Таково было его решение, принятое в первые же дни учебы на подготовительных курсах в Джен-Кедже, где он упорно готовился к поступлению в педагогическое училище, куда и был принят в конце учебного года.
Вернувшись в Югуру со своими братьями и сестрами, которые тоже продолжали свои занятия в Джен-Кедже кто в учебных заведениях, кто обучаясь ремеслу, Айао был среди них единственным, решившим стать учителем. Он попросил отца отдать в его распоряжение небольшой участок в 25 акров.
За несколько дней Айао очистил весь участок от кустарника. Отец, наблюдая, как он работал мотыгой и мачете, любовался им. В его движениях нисколько не чувствовалось, что он прожил год, не прикасаясь к этим инструментам.
Братья, подсмеиваясь над ним, говорили, что он ошибся в выборе профессии. Ему следовало бы посвятить себя сельскому хозяйству, а не преподаванию. Но, видя, как он, напрягая все силы, словно вол, запряженный в плуг, обрабатывал землю, проводя на своем участке большую часть времени, они все стали помогать ему выкорчевывать пни, которые мешали Айао начать задуманные им работы. Сообща, то и дело перебрасываясь нескончаемыми шутками, остротами и словечками из школьного жаргона, они вскопали, а потом взрыхлили всю землю на участке.

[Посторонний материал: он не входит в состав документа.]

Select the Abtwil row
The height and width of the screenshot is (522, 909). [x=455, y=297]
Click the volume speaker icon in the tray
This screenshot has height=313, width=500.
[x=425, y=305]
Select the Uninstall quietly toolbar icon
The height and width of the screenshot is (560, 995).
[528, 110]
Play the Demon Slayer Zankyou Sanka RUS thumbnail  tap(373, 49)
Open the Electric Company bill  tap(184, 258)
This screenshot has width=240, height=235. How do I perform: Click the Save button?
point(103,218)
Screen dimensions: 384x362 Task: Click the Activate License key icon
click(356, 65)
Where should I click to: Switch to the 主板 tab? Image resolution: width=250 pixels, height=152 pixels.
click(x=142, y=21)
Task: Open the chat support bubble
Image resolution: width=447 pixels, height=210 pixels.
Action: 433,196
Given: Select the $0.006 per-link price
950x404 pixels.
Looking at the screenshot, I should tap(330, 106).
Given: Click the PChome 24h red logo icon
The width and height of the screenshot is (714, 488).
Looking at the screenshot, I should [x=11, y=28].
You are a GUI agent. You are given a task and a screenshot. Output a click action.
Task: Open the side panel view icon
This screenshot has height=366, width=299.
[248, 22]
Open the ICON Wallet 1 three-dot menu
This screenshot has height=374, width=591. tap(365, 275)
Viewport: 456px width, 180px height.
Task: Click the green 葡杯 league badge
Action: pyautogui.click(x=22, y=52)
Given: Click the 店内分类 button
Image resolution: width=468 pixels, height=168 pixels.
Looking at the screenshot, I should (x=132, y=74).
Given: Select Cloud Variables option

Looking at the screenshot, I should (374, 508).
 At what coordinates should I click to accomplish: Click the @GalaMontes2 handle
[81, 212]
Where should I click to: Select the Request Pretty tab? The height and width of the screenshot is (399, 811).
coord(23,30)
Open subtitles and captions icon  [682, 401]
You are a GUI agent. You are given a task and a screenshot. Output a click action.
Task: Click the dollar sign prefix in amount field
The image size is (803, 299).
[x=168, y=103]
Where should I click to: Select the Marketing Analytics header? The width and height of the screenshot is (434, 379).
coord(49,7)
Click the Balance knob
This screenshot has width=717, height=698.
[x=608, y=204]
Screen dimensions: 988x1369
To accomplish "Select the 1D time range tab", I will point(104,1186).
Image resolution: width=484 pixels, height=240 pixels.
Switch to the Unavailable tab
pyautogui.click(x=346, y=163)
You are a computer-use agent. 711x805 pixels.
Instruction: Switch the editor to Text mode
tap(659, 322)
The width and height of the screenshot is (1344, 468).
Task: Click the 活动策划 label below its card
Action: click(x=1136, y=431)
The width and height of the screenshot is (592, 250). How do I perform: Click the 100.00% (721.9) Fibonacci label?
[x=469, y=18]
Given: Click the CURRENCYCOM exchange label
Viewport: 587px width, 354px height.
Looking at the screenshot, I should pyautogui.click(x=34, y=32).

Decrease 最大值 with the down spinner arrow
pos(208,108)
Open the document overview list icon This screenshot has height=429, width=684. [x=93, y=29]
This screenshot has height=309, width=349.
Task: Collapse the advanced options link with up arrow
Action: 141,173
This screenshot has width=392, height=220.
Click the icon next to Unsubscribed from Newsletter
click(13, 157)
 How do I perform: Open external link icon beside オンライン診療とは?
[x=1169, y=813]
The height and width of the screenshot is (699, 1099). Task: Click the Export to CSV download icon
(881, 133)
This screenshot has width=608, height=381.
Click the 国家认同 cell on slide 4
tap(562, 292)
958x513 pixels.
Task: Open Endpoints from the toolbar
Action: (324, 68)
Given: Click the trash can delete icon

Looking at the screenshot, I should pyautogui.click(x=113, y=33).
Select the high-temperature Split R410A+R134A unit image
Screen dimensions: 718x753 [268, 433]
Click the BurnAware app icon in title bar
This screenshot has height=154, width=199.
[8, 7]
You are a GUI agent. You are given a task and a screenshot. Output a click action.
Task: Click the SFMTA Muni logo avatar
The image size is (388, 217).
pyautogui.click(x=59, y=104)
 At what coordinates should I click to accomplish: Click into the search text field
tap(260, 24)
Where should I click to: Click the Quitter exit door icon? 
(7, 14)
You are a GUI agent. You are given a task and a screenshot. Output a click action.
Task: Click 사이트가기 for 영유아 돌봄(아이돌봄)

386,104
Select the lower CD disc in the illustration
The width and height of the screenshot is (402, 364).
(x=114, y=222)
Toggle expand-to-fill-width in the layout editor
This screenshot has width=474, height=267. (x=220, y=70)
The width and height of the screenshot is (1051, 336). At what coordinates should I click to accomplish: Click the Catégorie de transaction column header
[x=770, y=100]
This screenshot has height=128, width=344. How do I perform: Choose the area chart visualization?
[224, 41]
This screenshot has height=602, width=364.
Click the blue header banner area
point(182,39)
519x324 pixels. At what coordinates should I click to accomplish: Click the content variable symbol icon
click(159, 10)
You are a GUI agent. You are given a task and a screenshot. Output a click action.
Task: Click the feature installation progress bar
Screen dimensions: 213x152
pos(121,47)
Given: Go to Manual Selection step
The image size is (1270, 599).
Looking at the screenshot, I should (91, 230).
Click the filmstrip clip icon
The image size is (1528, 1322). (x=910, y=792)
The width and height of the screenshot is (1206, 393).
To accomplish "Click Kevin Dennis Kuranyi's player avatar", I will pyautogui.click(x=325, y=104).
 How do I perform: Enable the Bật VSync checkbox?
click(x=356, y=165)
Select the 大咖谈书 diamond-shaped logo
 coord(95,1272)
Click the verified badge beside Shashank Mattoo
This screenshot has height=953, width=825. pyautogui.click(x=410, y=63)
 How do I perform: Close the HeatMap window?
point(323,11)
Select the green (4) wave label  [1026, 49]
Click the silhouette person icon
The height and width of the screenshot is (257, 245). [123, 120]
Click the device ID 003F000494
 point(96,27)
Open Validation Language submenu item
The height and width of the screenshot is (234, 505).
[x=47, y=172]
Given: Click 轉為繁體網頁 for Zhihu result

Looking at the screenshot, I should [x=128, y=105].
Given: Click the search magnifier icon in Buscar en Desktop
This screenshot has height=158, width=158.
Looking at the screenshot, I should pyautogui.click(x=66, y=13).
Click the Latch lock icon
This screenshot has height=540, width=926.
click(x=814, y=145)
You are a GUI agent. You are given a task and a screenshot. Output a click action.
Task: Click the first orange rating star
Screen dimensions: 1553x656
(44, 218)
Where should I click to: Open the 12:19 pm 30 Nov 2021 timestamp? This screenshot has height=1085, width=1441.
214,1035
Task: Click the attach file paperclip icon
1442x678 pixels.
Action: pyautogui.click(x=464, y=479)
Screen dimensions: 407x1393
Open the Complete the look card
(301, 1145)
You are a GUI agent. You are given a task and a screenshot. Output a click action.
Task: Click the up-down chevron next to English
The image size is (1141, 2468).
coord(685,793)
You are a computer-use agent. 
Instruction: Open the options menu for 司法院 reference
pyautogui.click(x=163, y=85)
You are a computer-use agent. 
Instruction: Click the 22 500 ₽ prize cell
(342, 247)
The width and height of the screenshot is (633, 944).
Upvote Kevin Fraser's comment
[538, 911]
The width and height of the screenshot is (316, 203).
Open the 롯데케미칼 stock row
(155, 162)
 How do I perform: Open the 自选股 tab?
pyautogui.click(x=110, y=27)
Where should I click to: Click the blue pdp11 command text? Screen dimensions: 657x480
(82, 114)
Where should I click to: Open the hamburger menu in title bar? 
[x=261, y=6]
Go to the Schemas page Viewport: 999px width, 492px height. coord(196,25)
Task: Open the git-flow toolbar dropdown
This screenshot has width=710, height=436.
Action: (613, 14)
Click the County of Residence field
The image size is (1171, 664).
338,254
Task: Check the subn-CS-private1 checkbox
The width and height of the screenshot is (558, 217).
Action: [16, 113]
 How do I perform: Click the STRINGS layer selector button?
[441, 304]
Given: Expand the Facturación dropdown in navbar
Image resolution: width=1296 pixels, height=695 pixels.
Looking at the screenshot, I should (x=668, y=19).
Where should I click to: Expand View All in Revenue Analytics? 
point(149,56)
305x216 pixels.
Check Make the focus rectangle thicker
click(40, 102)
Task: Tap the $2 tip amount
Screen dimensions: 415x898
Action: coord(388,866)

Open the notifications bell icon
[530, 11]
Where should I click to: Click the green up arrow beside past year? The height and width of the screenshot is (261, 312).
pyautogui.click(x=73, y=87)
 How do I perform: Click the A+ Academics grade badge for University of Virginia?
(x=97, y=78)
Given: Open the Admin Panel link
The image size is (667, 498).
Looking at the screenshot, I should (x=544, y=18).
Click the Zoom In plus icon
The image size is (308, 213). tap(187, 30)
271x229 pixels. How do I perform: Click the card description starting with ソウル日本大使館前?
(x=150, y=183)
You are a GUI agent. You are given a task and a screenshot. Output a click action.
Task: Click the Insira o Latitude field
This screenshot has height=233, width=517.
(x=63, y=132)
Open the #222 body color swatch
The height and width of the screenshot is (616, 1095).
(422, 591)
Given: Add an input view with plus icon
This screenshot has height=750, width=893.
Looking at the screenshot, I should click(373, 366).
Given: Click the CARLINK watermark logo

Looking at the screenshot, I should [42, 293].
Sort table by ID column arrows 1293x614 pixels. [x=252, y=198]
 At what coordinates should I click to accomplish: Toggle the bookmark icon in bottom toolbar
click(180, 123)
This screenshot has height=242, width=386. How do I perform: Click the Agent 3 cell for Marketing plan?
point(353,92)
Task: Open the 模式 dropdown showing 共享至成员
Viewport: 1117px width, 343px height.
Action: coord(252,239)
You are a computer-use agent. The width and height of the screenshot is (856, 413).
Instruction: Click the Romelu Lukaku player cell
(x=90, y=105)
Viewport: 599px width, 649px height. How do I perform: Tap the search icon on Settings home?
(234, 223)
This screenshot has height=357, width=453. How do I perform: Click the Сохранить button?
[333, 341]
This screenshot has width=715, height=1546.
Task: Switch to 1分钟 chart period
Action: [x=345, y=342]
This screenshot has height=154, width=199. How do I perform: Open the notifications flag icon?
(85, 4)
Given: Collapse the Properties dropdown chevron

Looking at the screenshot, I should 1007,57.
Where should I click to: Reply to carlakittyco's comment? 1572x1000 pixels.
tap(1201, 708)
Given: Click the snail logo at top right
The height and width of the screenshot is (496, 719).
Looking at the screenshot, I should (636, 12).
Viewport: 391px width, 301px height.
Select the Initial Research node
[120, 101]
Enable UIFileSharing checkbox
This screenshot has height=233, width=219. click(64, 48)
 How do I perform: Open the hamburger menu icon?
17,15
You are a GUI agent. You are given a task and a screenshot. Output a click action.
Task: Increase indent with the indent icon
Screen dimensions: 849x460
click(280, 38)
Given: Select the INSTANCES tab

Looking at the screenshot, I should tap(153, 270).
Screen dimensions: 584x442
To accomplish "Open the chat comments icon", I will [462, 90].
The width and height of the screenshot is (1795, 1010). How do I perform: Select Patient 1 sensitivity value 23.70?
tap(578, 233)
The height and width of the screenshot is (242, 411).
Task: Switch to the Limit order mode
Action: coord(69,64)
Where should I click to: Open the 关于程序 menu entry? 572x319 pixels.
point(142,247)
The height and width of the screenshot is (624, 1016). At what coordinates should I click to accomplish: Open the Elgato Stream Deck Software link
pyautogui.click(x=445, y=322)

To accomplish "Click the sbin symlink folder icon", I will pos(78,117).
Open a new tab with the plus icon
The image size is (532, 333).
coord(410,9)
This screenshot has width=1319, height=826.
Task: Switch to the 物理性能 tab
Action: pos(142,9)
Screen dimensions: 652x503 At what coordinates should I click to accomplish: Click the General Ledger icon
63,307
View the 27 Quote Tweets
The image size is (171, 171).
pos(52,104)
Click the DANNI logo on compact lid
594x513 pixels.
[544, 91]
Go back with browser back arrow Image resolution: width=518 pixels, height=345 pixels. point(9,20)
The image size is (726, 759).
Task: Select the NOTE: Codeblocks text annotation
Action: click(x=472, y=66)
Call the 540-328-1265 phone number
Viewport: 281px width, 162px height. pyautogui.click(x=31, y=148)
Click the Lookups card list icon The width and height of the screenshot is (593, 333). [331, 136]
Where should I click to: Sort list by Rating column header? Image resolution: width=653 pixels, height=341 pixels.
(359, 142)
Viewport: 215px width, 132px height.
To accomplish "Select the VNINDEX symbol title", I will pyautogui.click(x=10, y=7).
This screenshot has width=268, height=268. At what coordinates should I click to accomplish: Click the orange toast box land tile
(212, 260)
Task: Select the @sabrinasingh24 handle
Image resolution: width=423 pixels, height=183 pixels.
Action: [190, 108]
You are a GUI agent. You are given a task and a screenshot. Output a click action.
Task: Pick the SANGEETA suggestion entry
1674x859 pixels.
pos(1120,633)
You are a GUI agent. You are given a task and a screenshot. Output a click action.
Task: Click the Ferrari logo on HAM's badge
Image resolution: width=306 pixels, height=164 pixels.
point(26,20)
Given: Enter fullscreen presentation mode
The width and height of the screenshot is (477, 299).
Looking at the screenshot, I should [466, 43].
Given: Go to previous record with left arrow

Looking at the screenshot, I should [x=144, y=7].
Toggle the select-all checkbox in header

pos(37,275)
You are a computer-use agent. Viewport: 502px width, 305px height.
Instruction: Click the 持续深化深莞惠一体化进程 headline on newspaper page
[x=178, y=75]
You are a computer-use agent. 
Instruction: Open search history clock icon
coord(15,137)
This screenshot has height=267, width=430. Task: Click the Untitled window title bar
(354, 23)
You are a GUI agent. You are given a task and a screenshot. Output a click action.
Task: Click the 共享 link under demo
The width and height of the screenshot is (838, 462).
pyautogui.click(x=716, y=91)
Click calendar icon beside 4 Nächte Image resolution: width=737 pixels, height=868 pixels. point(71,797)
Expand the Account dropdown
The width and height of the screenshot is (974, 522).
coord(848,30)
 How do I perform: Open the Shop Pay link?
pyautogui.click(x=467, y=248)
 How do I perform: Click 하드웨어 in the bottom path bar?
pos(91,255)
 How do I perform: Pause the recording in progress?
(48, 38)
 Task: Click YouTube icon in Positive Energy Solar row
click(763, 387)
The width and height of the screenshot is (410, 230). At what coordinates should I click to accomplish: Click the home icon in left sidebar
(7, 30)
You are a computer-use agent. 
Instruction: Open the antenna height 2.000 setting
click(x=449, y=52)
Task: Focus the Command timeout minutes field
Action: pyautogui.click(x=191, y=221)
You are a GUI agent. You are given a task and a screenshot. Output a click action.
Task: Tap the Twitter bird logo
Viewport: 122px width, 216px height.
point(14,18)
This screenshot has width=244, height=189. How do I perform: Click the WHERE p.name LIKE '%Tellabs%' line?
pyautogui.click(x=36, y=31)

— Наша работа окончена, «господин учитель», — сказал Исдин после нескольких дней упорного труда.
— Я надеюсь, что ты займешься строительством уже после окончания школы Вильяма Понти, если тебе, конечно,
удастся туда поступить, — сказал Камара.
— Я буду не я, если туда не попаду, — вырвалось у Айао.
— На вступительных экзаменах частенько проваливаются даже самые что ни на есть зубрилы, — заметил Исдин.
— Ну что ж, увидим, — проговорил Айао.
— Нехорошо так его расстраивать, — заметила Сита.
— Если бы ты захотела учиться дальше, тогда бы узнала, какие битвы идут за то, чтобы быть принятым в педагогическое училище, а потом уж в школу Вильяма Понти, — сказал Камара, и его поддержал Ассани.
— Ну вот, теперь мне даже ставят в упрек, что я не как все, не стала студенткой, — возразила Сита.
— Не слишком ли ты обидчивая? Тебе везде мерещатся намеки! С тобой невозможно шутить, — заметил Исдин.
— У нас осталось еще пять недель, и глупо будет, если мы, как дикари, из-за каждого пустяка начнем лезть в драку, — сказала Фива.
— Если вы хотите мне помочь, считайте, что инцидент исчерпан, — сказал Айао.
— А что сейчас «господин директор» собирается предпринять? — спросила Ньеко.
— А вот что, мои дорогие ученики и друзья. Мне бы не хотелось оставлять этот участок, так хорошо расчищенный благодаря вашей помощи, на волю сорняков. Поэтому желательно до нашего отъезда выложить его камнями, — сказал он, стараясь быть серьезным, но еле сдерживаясь от смеха.
— Господин «преподаватель согласования времен», при всем моем уважении к вам, осмелюсь заметить, что господин Малышка...—начал было Камара, но Айао тут же его прервал:
— Хватит! Хватит! Ведь было же решено: никто больше не называет меня Малышкой.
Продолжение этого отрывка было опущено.